• Set problem
Update every row by changing "computer-use agent" to "screen assistant" and leave the rest of each row as it is.

• Source material
■ ■ ■ ■
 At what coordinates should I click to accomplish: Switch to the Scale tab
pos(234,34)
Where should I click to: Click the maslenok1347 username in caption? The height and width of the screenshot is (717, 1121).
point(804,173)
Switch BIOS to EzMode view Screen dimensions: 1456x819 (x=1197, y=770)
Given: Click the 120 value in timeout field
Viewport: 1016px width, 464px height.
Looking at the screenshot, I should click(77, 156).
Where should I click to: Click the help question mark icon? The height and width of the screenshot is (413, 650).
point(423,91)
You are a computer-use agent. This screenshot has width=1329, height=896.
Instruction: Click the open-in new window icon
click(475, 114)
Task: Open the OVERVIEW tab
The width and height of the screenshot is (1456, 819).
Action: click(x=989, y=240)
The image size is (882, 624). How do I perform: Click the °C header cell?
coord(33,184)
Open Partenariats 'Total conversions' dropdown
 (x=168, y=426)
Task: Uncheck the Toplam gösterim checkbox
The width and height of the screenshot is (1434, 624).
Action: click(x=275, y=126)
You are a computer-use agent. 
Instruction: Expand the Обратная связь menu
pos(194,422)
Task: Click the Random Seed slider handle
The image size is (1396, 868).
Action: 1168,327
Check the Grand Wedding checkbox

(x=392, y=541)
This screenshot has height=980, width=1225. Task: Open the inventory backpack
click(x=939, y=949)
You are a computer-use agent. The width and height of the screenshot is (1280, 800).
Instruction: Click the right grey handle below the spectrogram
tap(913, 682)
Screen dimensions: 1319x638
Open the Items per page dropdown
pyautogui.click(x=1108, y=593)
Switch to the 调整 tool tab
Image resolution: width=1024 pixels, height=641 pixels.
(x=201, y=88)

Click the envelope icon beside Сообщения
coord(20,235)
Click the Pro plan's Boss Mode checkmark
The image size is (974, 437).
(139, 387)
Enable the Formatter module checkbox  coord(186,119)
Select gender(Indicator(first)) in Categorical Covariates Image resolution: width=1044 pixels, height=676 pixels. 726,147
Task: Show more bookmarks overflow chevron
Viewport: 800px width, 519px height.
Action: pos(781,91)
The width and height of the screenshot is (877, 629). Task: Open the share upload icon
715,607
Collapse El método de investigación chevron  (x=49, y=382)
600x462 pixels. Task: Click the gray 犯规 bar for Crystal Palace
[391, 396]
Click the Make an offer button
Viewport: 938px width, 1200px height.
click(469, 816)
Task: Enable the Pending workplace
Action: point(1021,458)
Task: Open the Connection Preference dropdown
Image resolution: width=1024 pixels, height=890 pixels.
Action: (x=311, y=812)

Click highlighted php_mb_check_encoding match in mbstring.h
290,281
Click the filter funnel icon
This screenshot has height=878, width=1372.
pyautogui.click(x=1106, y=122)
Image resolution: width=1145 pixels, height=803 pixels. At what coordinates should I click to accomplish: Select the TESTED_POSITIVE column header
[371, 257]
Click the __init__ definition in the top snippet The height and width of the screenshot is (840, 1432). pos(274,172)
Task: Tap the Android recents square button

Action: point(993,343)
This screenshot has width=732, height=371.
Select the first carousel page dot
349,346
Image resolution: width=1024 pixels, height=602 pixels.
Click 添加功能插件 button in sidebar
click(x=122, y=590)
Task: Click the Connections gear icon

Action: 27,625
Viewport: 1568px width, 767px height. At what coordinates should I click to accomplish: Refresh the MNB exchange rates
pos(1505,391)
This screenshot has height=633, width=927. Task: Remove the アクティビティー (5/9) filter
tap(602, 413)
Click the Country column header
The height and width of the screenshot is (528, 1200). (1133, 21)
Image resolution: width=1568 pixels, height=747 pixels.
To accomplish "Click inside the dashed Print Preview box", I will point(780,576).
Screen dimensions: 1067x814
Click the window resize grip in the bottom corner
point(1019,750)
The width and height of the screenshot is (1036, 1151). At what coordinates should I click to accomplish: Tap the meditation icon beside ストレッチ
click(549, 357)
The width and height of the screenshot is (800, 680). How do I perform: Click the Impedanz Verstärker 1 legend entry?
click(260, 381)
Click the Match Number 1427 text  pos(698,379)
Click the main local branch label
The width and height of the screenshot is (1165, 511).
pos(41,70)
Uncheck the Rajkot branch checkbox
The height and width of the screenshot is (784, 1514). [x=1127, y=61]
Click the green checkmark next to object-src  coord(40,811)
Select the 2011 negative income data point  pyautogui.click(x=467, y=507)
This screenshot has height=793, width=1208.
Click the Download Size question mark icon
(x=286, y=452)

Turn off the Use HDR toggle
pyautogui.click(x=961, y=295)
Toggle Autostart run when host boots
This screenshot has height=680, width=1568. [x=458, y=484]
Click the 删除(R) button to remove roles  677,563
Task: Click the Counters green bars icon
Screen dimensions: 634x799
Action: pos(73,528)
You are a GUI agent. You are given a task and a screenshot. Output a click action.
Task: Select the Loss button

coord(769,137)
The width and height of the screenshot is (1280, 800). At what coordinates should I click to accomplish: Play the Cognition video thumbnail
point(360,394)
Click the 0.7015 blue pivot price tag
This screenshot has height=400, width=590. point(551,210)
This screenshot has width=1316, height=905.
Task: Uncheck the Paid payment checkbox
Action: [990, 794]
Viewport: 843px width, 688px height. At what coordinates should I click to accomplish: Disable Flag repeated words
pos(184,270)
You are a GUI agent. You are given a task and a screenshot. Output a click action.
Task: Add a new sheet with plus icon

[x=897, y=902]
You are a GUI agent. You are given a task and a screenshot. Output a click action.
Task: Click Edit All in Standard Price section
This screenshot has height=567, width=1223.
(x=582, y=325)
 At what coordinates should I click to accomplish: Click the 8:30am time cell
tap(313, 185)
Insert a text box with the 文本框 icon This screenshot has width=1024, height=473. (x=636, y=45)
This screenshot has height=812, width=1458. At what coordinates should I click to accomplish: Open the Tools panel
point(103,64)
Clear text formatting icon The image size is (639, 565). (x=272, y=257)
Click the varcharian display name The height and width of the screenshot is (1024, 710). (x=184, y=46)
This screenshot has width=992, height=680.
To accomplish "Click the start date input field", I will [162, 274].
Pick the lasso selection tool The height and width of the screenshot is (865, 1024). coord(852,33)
■ ■ ■ ■
• Written answer
 At what coordinates should I click to accomplish: Switch to the Scale tab
pos(234,34)
Where should I click to: Click the maslenok1347 username in caption? The height and width of the screenshot is (717, 1121).
point(804,173)
Switch BIOS to EzMode view Screen dimensions: 1456x819 (x=1197, y=770)
Given: Click the 120 value in timeout field
Viewport: 1016px width, 464px height.
Looking at the screenshot, I should click(77, 156).
Where should I click to: Click the help question mark icon? The height and width of the screenshot is (413, 650).
point(423,91)
You are a screen assistant. This screenshot has width=1329, height=896.
Instruction: Click the open-in new window icon
click(475, 114)
Task: Open the OVERVIEW tab
The width and height of the screenshot is (1456, 819).
Action: click(x=989, y=240)
The image size is (882, 624). How do I perform: Click the °C header cell?
coord(33,184)
Open Partenariats 'Total conversions' dropdown
 (x=168, y=426)
Task: Uncheck the Toplam gösterim checkbox
The width and height of the screenshot is (1434, 624).
Action: click(x=275, y=126)
You are a screen assistant. 
Instruction: Expand the Обратная связь menu
pos(194,422)
Task: Click the Random Seed slider handle
The image size is (1396, 868).
Action: 1168,327
Check the Grand Wedding checkbox

(x=392, y=541)
This screenshot has height=980, width=1225. Task: Open the inventory backpack
click(x=939, y=949)
You are a screen assistant. The width and height of the screenshot is (1280, 800).
Instruction: Click the right grey handle below the spectrogram
tap(913, 682)
Screen dimensions: 1319x638
Open the Items per page dropdown
pyautogui.click(x=1108, y=593)
Switch to the 调整 tool tab
Image resolution: width=1024 pixels, height=641 pixels.
(x=201, y=88)

Click the envelope icon beside Сообщения
coord(20,235)
Click the Pro plan's Boss Mode checkmark
The image size is (974, 437).
(139, 387)
Enable the Formatter module checkbox  coord(186,119)
Select gender(Indicator(first)) in Categorical Covariates Image resolution: width=1044 pixels, height=676 pixels. 726,147
Task: Show more bookmarks overflow chevron
Viewport: 800px width, 519px height.
Action: pos(781,91)
The width and height of the screenshot is (877, 629). Task: Open the share upload icon
715,607
Collapse El método de investigación chevron  (x=49, y=382)
600x462 pixels. Task: Click the gray 犯规 bar for Crystal Palace
[391, 396]
Click the Make an offer button
Viewport: 938px width, 1200px height.
click(469, 816)
Task: Enable the Pending workplace
Action: point(1021,458)
Task: Open the Connection Preference dropdown
Image resolution: width=1024 pixels, height=890 pixels.
Action: (x=311, y=812)

Click highlighted php_mb_check_encoding match in mbstring.h
290,281
Click the filter funnel icon
This screenshot has height=878, width=1372.
pyautogui.click(x=1106, y=122)
Image resolution: width=1145 pixels, height=803 pixels. At what coordinates should I click to accomplish: Select the TESTED_POSITIVE column header
[371, 257]
Click the __init__ definition in the top snippet The height and width of the screenshot is (840, 1432). pos(274,172)
Task: Tap the Android recents square button

Action: point(993,343)
This screenshot has width=732, height=371.
Select the first carousel page dot
349,346
Image resolution: width=1024 pixels, height=602 pixels.
Click 添加功能插件 button in sidebar
click(x=122, y=590)
Task: Click the Connections gear icon

Action: 27,625
Viewport: 1568px width, 767px height. At what coordinates should I click to accomplish: Refresh the MNB exchange rates
pos(1505,391)
This screenshot has height=633, width=927. Task: Remove the アクティビティー (5/9) filter
tap(602, 413)
Click the Country column header
The height and width of the screenshot is (528, 1200). (1133, 21)
Image resolution: width=1568 pixels, height=747 pixels.
To accomplish "Click inside the dashed Print Preview box", I will point(780,576).
Screen dimensions: 1067x814
Click the window resize grip in the bottom corner
point(1019,750)
The width and height of the screenshot is (1036, 1151). At what coordinates should I click to accomplish: Tap the meditation icon beside ストレッチ
click(549, 357)
The width and height of the screenshot is (800, 680). How do I perform: Click the Impedanz Verstärker 1 legend entry?
click(260, 381)
Click the Match Number 1427 text  pos(698,379)
Click the main local branch label
The width and height of the screenshot is (1165, 511).
pos(41,70)
Uncheck the Rajkot branch checkbox
The height and width of the screenshot is (784, 1514). [x=1127, y=61]
Click the green checkmark next to object-src  coord(40,811)
Select the 2011 negative income data point  pyautogui.click(x=467, y=507)
This screenshot has height=793, width=1208.
Click the Download Size question mark icon
(x=286, y=452)

Turn off the Use HDR toggle
pyautogui.click(x=961, y=295)
Toggle Autostart run when host boots
This screenshot has height=680, width=1568. [x=458, y=484]
Click the 删除(R) button to remove roles  677,563
Task: Click the Counters green bars icon
Screen dimensions: 634x799
Action: pos(73,528)
You are a GUI agent. You are given a task and a screenshot. Output a click action.
Task: Select the Loss button

coord(769,137)
The width and height of the screenshot is (1280, 800). At what coordinates should I click to accomplish: Play the Cognition video thumbnail
point(360,394)
Click the 0.7015 blue pivot price tag
This screenshot has height=400, width=590. point(551,210)
This screenshot has width=1316, height=905.
Task: Uncheck the Paid payment checkbox
Action: [990, 794]
Viewport: 843px width, 688px height. At what coordinates should I click to accomplish: Disable Flag repeated words
pos(184,270)
You are a GUI agent. You are given a task and a screenshot. Output a click action.
Task: Add a new sheet with plus icon

[x=897, y=902]
You are a GUI agent. You are given a task and a screenshot. Output a click action.
Task: Click Edit All in Standard Price section
This screenshot has height=567, width=1223.
(x=582, y=325)
 At what coordinates should I click to accomplish: Click the 8:30am time cell
tap(313, 185)
Insert a text box with the 文本框 icon This screenshot has width=1024, height=473. (x=636, y=45)
This screenshot has height=812, width=1458. At what coordinates should I click to accomplish: Open the Tools panel
point(103,64)
Clear text formatting icon The image size is (639, 565). (x=272, y=257)
Click the varcharian display name The height and width of the screenshot is (1024, 710). (x=184, y=46)
This screenshot has width=992, height=680.
To accomplish "Click the start date input field", I will [162, 274].
Pick the lasso selection tool The height and width of the screenshot is (865, 1024). coord(852,33)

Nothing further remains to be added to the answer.